Replication: Installation and Administration

Architecture

Overall structure of replication.

Terminology

Host

A computer chassis, slot or cabinet. A machine.

Server or Service

A program or process which "serves" a particular protocol. Typically a server will listen on a network port or Unix socket for communications from a client (local or remote).

Client

A program or process which talks to a server or servers for a given protocol. The initiator of a client/server session.

Instance

A particular instance or iteration of a program, which may be one, or one of many, providing similar services to different consumers.

Master

In this document, Master always means the source of data to be replicated.

Replica

The target of data replication is the Replica, which refers both to an instance of sync_server and to the resultant dataset.

Operating Modes

Cyrus replication supports two modes of operation: Rolling and Periodic. The difference is that rolling replication is a more or less continuous process whereas periodic replication occurs on demand, triggered by some manual or automated process such as cron(8).

Rolling Replication

Rolling replication is enabled by setting sync_log to True in imapd.conf(5). With sync_log: true, any process which alters the mail spool will update the sync_log files with details as to which mailbox(es) or users have been affected by their actions. In this way the sync_log acts as a command file for the sync_client(8) process(es).

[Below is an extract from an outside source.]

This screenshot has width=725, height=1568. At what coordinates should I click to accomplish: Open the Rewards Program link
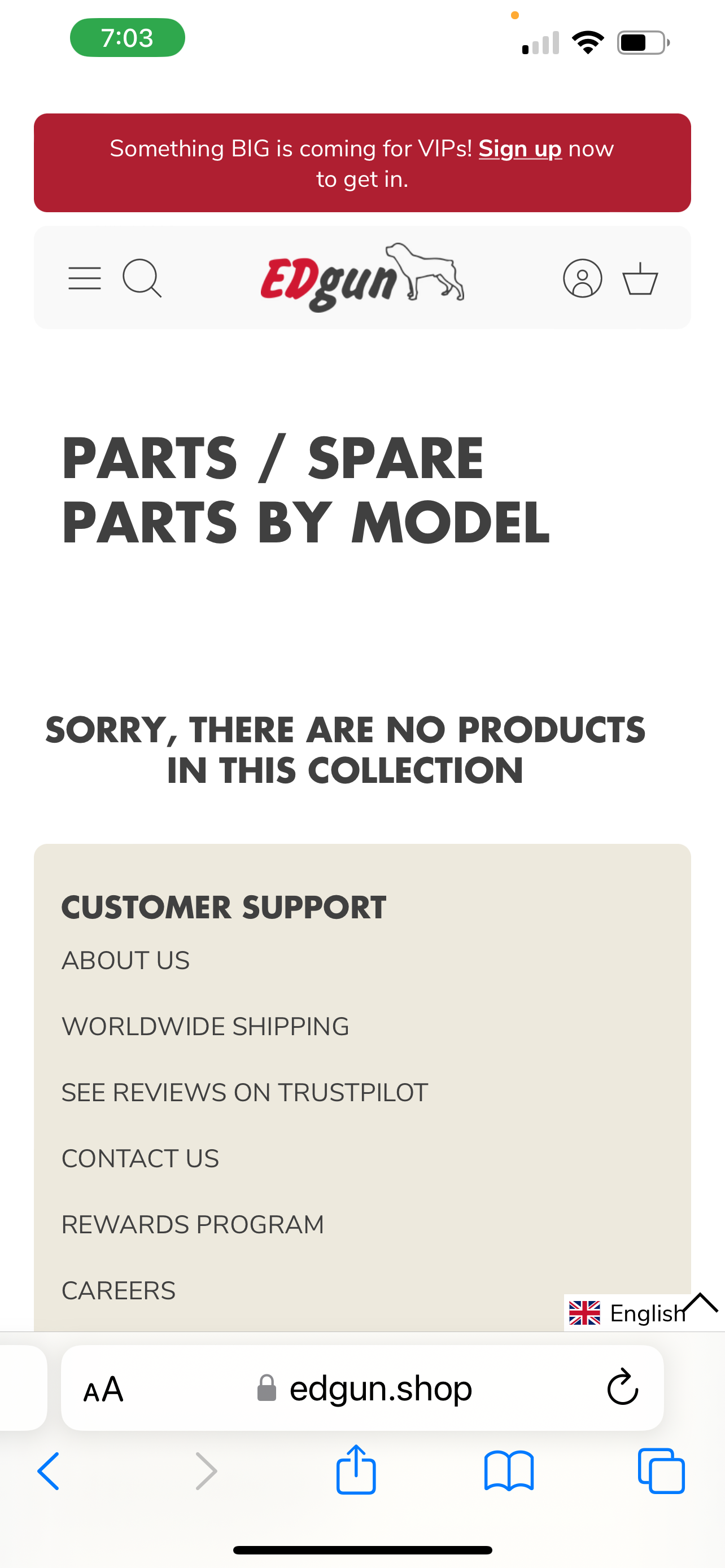coord(193,1225)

The log files are stored in {configdirectory}/sync/log for single channel systems (see Channels for more information) and are rotated on a regular basis by Cyrus. Multi-channel deployments will have a separate sync_log file for each, stored as {configdirectory}/sync/<channel>/log.

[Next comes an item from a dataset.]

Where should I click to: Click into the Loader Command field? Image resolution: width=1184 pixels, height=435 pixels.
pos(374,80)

Upon completing a log file, sync_client will go to sleep, or, if processing took longer than sync_repeat_interval seconds, will start over again on the next log.

Note

Any unsuccessful run of sync_client will result in the incomplete remains of the original log file being left behind as "log-<$PID>". This may be re-run as needed.

Note

Please also see below for other uses of sync_log.

Periodic Replication

With sync_log set to the default False, replication must be triggered either by manually running sync_client(8), or by doing so via cron or an entry in cyrus.conf(5).

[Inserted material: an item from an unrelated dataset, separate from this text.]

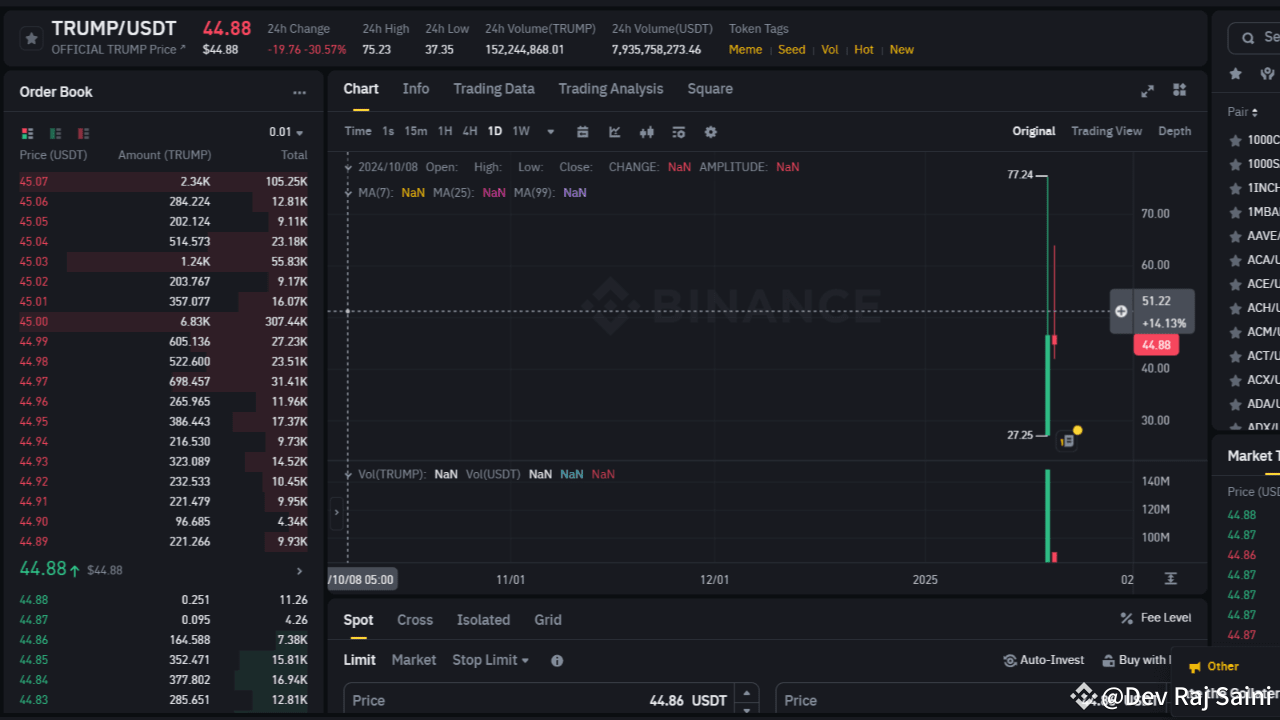
Task: Open the chart settings gear icon
Action: coord(710,131)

In either event, command line switches control the operation of sync_client.

Once the process completes its work, it will exit.

Idempotency

Synchronization itself is idempotent in either mode, so log files may be "replayed" without concern of damage to the replica's mail spools.

Sync Chains

Cyrus supports chained replication, in which one replica replicates to another. I.e. A replicates to B; B replicates to C. If you wish to use this approach, please see the sync_log_chain setting:

sync_log_chain: 0

Enable replication action logging by sync_server as well, allowing chaining of replicas. Use this on 'B' for A => B => C replication layout.

Note that sync_log_chain is to be set on the middle server(s) in a chain, not on the first or last.

Transport

Older versions (pre-3.0) of Cyrus used the dedicated csync transport -- typically over TCP port 2005 -- and server process -- sync_server(8) -- for replication. This is no longer necessary.

From v3.0 forward, the sync_client(8) will default to using IMAP protocol for transport, and an IMAP instance on the replica will process the synchronization instructions. If you wish, you may override this by setting the sync_try_imap setting in imapd.conf(5) to False.

sync_try_imap: 1

Whether sync_client should try to perform an IMAP connection before falling back to csync. If this is set to "no", sync_client will only use csync. Prefix with a channel name to apply only for that channel.

Installation

One must build Cyrus IMAPd with the --enable-replication configure option. This builds the replication client/server applications and utilities.

Note

Those using their distribution's packages may need to install a separate package for replication support. For example, on Debian and derived distros, install the cyrus-replication package.

Requirements

  1. At least one Cyrus IMAP server instance to be the master.

  2. At least one Cyrus IMAP server instance to be the replica.

Note

Sample configurations for both "master" and "replica" instances are included in the standard distribution.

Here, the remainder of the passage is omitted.